Founded in 1957, School Health Corp. is a national provider of supplies and services to health professionals in educational settings from pre-school to college. In configuring a new warehouse in suburban Chicago, School Health wanted to minimize the time and distance required to replenish key products, reduce workers’ bend-and-reach requirements for placing and picking products, and efficiently organize its inventory for greater throughput.
The company offers more than 20,000 products ranging from health supplies, sports medicine equipment and early child- hood products to physical education, recreation and special needs aids. Beth Reed, School Health’s project manager/training developer, remembers the range of considerations before designing the new warehouse.
“While we are adept at warehouse operations and order fulfillment, our current team had never designed a warehouse from scratch before,” Reed says. “It takes more than educated guesswork and spreadsheets to properly slot product inventory. We wanted to do things right from the start, so we soon recognized that we needed to bring in outside expertise.”
School Health worked with a consultancy (Alpine SupplyChain Solutions) to help with warehouse location methodology and slotting plans. A strategic partner (Optricity) provided software for warehousing optimization, including a tool used to analyze a variety of School Health’s unique factors like product dimensions, weight and velocity, pick paths, conveyors and materials handling equipment, pallet building, inventory seasonality requirements and more. “But this project made the entire team appreciate the science involved in slotting our products,” Reed noted. “An optimally slotted warehouse supports efficiency and profitability. Just as important, it also minimizes the time and effort involved in key tasks like product putaway, picking and order fulfillment, which our employees appreciate.”

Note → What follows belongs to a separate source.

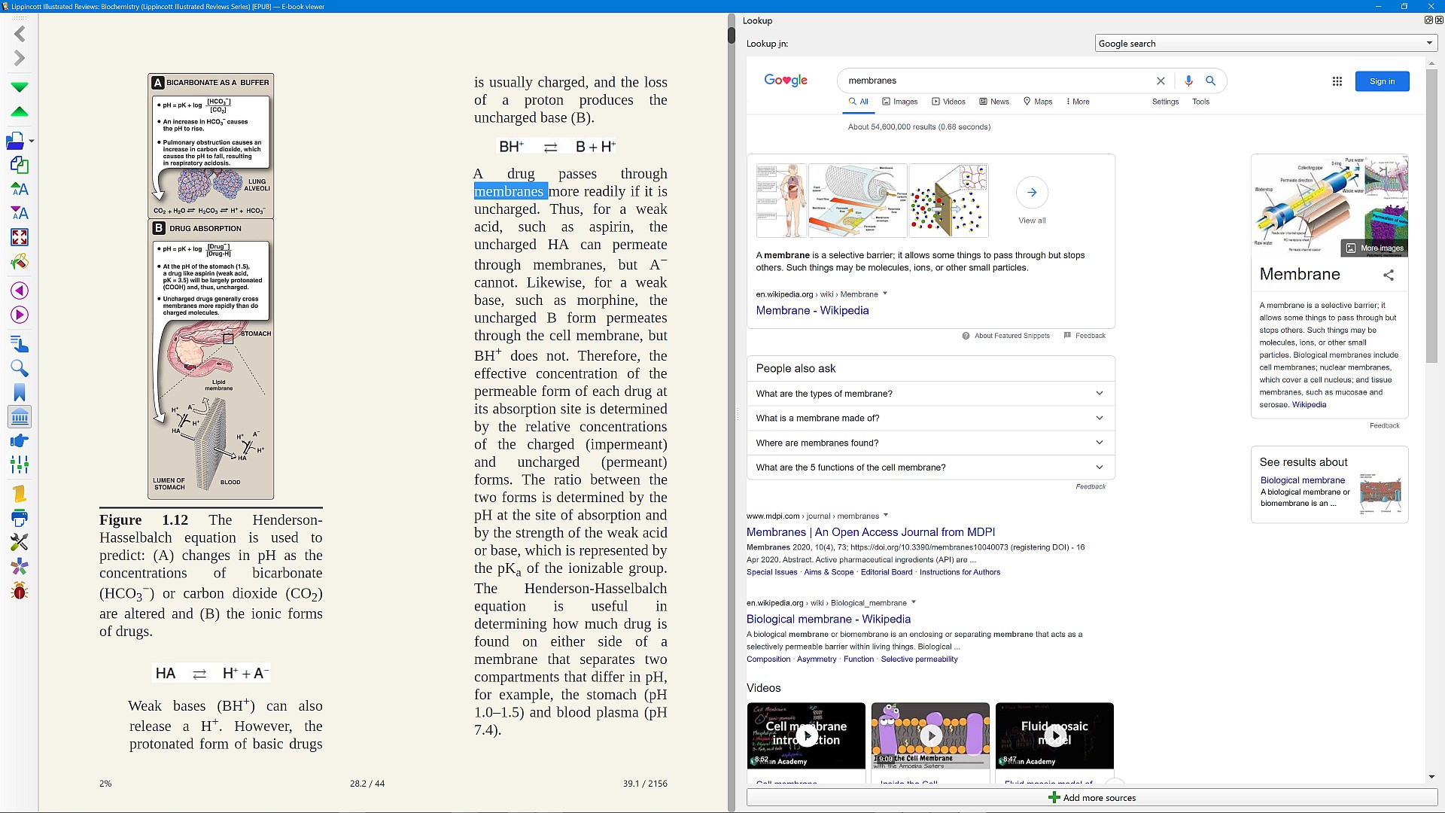Switch to the News search tab

pos(994,102)
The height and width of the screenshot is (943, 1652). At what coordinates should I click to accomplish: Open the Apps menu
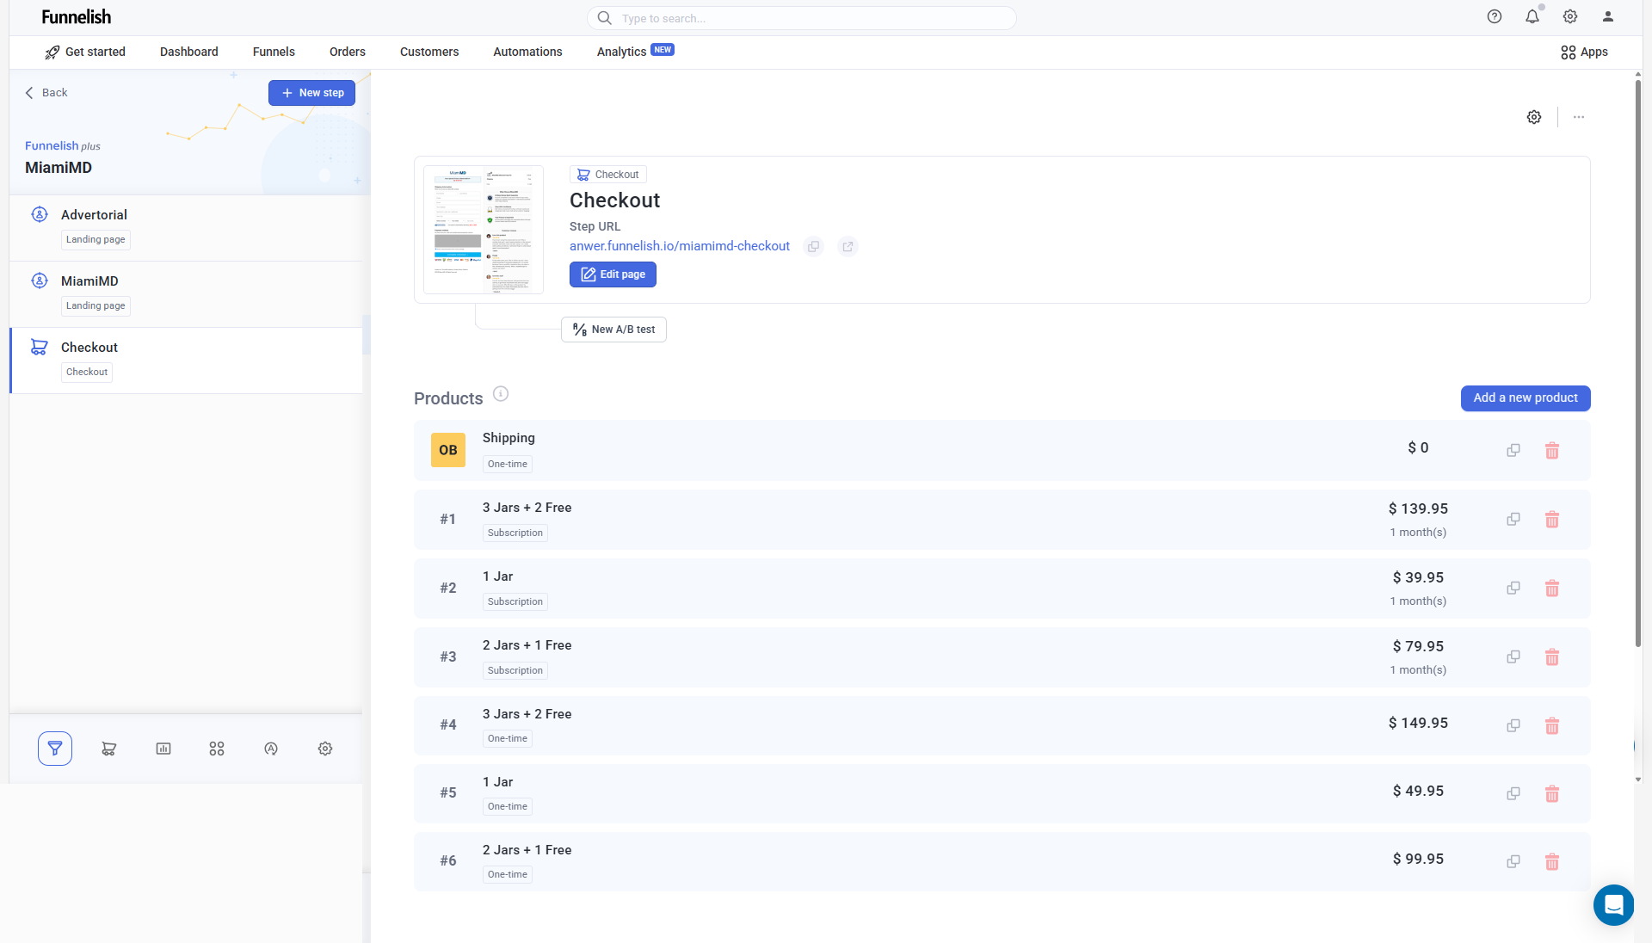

At the same time, School Health also reached out to a labeling specialist (ID Label). “Since we were investing in doing things right in our new warehouse, we decided we should upgrade from in-house rack labels that wouldn’t perform to the requirements of our new environment,” Reed says.
Due to the seasonal velocity of some products, the team knew they needed flexibility in how rack slots were labeled. Magnet-backed labels were an option, but they can occasionally be knocked to the ground from daily encounters with forklifts and other traffic. The new labels feature an adhesive that makes labels fully removable and repositionable without any scraping or leftover residue, yet they can remain in place for years at a time.
“Now we can easily adjust and move our location labels to match our slotting strategy,” Reed said.